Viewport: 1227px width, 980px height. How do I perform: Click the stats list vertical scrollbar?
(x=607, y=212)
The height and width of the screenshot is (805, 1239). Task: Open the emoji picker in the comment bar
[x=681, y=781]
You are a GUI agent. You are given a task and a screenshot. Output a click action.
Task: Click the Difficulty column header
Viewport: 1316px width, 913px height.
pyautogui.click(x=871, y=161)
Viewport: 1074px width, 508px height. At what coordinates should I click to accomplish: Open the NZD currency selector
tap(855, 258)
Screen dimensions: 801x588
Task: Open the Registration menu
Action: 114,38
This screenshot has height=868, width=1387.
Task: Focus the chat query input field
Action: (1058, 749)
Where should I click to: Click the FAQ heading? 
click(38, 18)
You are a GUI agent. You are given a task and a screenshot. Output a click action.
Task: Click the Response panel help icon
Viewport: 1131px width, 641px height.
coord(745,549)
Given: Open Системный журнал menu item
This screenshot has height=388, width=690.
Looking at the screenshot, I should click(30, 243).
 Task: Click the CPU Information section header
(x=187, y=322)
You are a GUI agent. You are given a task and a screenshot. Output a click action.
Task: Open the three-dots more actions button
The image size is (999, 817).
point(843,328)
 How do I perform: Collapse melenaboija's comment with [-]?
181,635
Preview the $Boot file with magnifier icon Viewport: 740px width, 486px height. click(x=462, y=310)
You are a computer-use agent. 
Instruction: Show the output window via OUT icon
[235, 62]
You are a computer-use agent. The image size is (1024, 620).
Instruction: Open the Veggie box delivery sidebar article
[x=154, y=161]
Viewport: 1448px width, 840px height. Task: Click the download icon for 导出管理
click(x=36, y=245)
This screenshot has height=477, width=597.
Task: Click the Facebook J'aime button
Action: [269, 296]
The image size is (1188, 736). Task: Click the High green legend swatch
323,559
_ _ _ _
## Short exercise
Render the lines above as a Markdown table with the columns Row and Line, starting at the first line and ending at the line that contains "pyautogui.click(x=871, y=161)", both included. Number each row, and leave out blank lines.

## Answer to this exercise
| Row | Line |
|---|---|
| 1 | Viewport: 1227px width, 980px height. How do I perform: Click the stats list vertical scrollbar? |
| 2 | (x=607, y=212) |
| 3 | The height and width of the screenshot is (805, 1239). Task: Open the emoji picker in the comment bar |
| 4 | [x=681, y=781] |
| 5 | You are a GUI agent. You are given a task and a screenshot. Output a click action. |
| 6 | Task: Click the Difficulty column header |
| 7 | Viewport: 1316px width, 913px height. |
| 8 | pyautogui.click(x=871, y=161) |